##### SUPPLIED DATA

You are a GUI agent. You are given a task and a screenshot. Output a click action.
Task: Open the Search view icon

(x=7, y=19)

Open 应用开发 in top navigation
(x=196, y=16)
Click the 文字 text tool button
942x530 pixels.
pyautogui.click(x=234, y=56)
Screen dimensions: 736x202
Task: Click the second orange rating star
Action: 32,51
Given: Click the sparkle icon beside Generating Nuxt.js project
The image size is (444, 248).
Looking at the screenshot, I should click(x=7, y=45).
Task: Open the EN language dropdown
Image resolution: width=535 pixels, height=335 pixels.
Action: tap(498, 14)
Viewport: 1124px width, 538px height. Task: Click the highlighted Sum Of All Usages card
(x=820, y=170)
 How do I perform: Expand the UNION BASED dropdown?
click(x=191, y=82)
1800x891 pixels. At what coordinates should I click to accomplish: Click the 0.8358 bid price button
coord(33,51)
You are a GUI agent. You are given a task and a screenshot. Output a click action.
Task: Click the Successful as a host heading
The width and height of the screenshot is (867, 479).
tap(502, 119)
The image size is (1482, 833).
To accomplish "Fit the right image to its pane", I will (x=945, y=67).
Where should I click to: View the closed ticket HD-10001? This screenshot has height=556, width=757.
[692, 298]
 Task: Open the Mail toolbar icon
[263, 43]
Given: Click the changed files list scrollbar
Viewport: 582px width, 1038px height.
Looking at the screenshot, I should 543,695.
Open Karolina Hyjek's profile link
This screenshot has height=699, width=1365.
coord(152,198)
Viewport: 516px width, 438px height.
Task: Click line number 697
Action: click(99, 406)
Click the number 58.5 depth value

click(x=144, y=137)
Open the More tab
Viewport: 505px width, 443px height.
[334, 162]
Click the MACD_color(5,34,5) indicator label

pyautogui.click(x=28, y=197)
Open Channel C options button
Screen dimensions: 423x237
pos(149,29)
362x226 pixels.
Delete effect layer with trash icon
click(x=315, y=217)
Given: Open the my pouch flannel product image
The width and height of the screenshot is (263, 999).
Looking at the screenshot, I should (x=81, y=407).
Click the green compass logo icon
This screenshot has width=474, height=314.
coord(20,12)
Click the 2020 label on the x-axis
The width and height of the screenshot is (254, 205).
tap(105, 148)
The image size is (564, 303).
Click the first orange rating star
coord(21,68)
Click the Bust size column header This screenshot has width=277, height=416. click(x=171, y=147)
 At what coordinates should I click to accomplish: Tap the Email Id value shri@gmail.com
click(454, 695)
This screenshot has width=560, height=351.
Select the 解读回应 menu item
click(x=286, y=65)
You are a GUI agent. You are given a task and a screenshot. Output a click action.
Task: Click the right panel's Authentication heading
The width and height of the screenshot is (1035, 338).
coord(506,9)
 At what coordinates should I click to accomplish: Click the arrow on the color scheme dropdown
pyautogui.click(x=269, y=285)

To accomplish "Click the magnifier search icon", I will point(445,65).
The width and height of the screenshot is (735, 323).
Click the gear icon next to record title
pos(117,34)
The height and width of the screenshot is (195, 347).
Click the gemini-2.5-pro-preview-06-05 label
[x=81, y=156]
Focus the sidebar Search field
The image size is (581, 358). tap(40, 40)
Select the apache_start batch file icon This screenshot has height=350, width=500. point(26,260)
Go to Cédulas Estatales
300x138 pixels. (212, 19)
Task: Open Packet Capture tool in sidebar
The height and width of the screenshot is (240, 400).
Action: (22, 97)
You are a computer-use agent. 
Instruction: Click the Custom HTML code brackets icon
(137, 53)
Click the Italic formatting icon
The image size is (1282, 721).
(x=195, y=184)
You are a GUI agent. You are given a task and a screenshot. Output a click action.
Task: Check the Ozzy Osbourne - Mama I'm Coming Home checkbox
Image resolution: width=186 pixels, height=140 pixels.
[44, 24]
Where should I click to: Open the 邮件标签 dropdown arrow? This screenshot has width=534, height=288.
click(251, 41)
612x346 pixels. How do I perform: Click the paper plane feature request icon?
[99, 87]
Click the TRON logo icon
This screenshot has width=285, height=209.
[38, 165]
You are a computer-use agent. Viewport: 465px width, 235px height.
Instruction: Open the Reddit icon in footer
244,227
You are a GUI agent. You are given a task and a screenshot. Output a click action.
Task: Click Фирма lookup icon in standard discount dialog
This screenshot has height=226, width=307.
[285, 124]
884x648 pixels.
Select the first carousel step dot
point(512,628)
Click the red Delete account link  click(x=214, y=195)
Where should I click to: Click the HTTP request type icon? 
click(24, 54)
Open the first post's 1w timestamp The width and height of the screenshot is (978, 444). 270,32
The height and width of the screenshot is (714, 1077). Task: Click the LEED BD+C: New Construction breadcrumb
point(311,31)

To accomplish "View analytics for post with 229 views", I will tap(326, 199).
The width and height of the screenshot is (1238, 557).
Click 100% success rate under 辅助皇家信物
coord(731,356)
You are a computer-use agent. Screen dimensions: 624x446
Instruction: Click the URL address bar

##########

> **TASK STATEMENT**: Repeat each entry above exactly as it appears.

> **SOLUTION TO THIS TASK**:
You are a GUI agent. You are given a task and a screenshot. Output a click action.
Task: Open the Search view icon

(x=7, y=19)

Open 应用开发 in top navigation
(x=196, y=16)
Click the 文字 text tool button
942x530 pixels.
pyautogui.click(x=234, y=56)
Screen dimensions: 736x202
Task: Click the second orange rating star
Action: 32,51
Given: Click the sparkle icon beside Generating Nuxt.js project
The image size is (444, 248).
Looking at the screenshot, I should click(x=7, y=45).
Task: Open the EN language dropdown
Image resolution: width=535 pixels, height=335 pixels.
Action: tap(498, 14)
Viewport: 1124px width, 538px height. Task: Click the highlighted Sum Of All Usages card
(x=820, y=170)
 How do I perform: Expand the UNION BASED dropdown?
click(x=191, y=82)
1800x891 pixels. At what coordinates should I click to accomplish: Click the 0.8358 bid price button
coord(33,51)
You are a GUI agent. You are given a task and a screenshot. Output a click action.
Task: Click the Successful as a host heading
The width and height of the screenshot is (867, 479).
tap(502, 119)
The image size is (1482, 833).
To accomplish "Fit the right image to its pane", I will (x=945, y=67).
Where should I click to: View the closed ticket HD-10001? This screenshot has height=556, width=757.
[692, 298]
 Task: Open the Mail toolbar icon
[263, 43]
Given: Click the changed files list scrollbar
Viewport: 582px width, 1038px height.
Looking at the screenshot, I should 543,695.
Open Karolina Hyjek's profile link
This screenshot has height=699, width=1365.
coord(152,198)
Viewport: 516px width, 438px height.
Task: Click line number 697
Action: click(99, 406)
Click the number 58.5 depth value

click(x=144, y=137)
Open the More tab
Viewport: 505px width, 443px height.
[334, 162]
Click the MACD_color(5,34,5) indicator label

pyautogui.click(x=28, y=197)
Open Channel C options button
Screen dimensions: 423x237
pos(149,29)
362x226 pixels.
Delete effect layer with trash icon
click(x=315, y=217)
Given: Open the my pouch flannel product image
The width and height of the screenshot is (263, 999).
Looking at the screenshot, I should (x=81, y=407).
Click the green compass logo icon
This screenshot has width=474, height=314.
coord(20,12)
Click the 2020 label on the x-axis
The width and height of the screenshot is (254, 205).
tap(105, 148)
The image size is (564, 303).
Click the first orange rating star
coord(21,68)
Click the Bust size column header This screenshot has width=277, height=416. click(x=171, y=147)
 At what coordinates should I click to accomplish: Tap the Email Id value shri@gmail.com
click(454, 695)
This screenshot has width=560, height=351.
Select the 解读回应 menu item
click(x=286, y=65)
You are a GUI agent. You are given a task and a screenshot. Output a click action.
Task: Click the right panel's Authentication heading
The width and height of the screenshot is (1035, 338).
coord(506,9)
 At what coordinates should I click to accomplish: Click the arrow on the color scheme dropdown
pyautogui.click(x=269, y=285)

To accomplish "Click the magnifier search icon", I will point(445,65).
The width and height of the screenshot is (735, 323).
Click the gear icon next to record title
pos(117,34)
The height and width of the screenshot is (195, 347).
Click the gemini-2.5-pro-preview-06-05 label
[x=81, y=156]
Focus the sidebar Search field
The image size is (581, 358). tap(40, 40)
Select the apache_start batch file icon This screenshot has height=350, width=500. point(26,260)
Go to Cédulas Estatales
300x138 pixels. (212, 19)
Task: Open Packet Capture tool in sidebar
The height and width of the screenshot is (240, 400).
Action: (22, 97)
You are a computer-use agent. 
Instruction: Click the Custom HTML code brackets icon
(137, 53)
Click the Italic formatting icon
The image size is (1282, 721).
(x=195, y=184)
You are a GUI agent. You are given a task and a screenshot. Output a click action.
Task: Check the Ozzy Osbourne - Mama I'm Coming Home checkbox
Image resolution: width=186 pixels, height=140 pixels.
[44, 24]
Where should I click to: Open the 邮件标签 dropdown arrow? This screenshot has width=534, height=288.
click(251, 41)
612x346 pixels. How do I perform: Click the paper plane feature request icon?
[99, 87]
Click the TRON logo icon
This screenshot has width=285, height=209.
[38, 165]
You are a computer-use agent. Viewport: 465px width, 235px height.
Instruction: Open the Reddit icon in footer
244,227
You are a GUI agent. You are given a task and a screenshot. Output a click action.
Task: Click Фирма lookup icon in standard discount dialog
This screenshot has height=226, width=307.
[285, 124]
884x648 pixels.
Select the first carousel step dot
point(512,628)
Click the red Delete account link  click(x=214, y=195)
Where should I click to: Click the HTTP request type icon? 
click(24, 54)
Open the first post's 1w timestamp The width and height of the screenshot is (978, 444). 270,32
The height and width of the screenshot is (714, 1077). Task: Click the LEED BD+C: New Construction breadcrumb
point(311,31)

To accomplish "View analytics for post with 229 views", I will tap(326, 199).
The width and height of the screenshot is (1238, 557).
Click 100% success rate under 辅助皇家信物
coord(731,356)
You are a computer-use agent. Screen dimensions: 624x446
Instruction: Click the URL address bar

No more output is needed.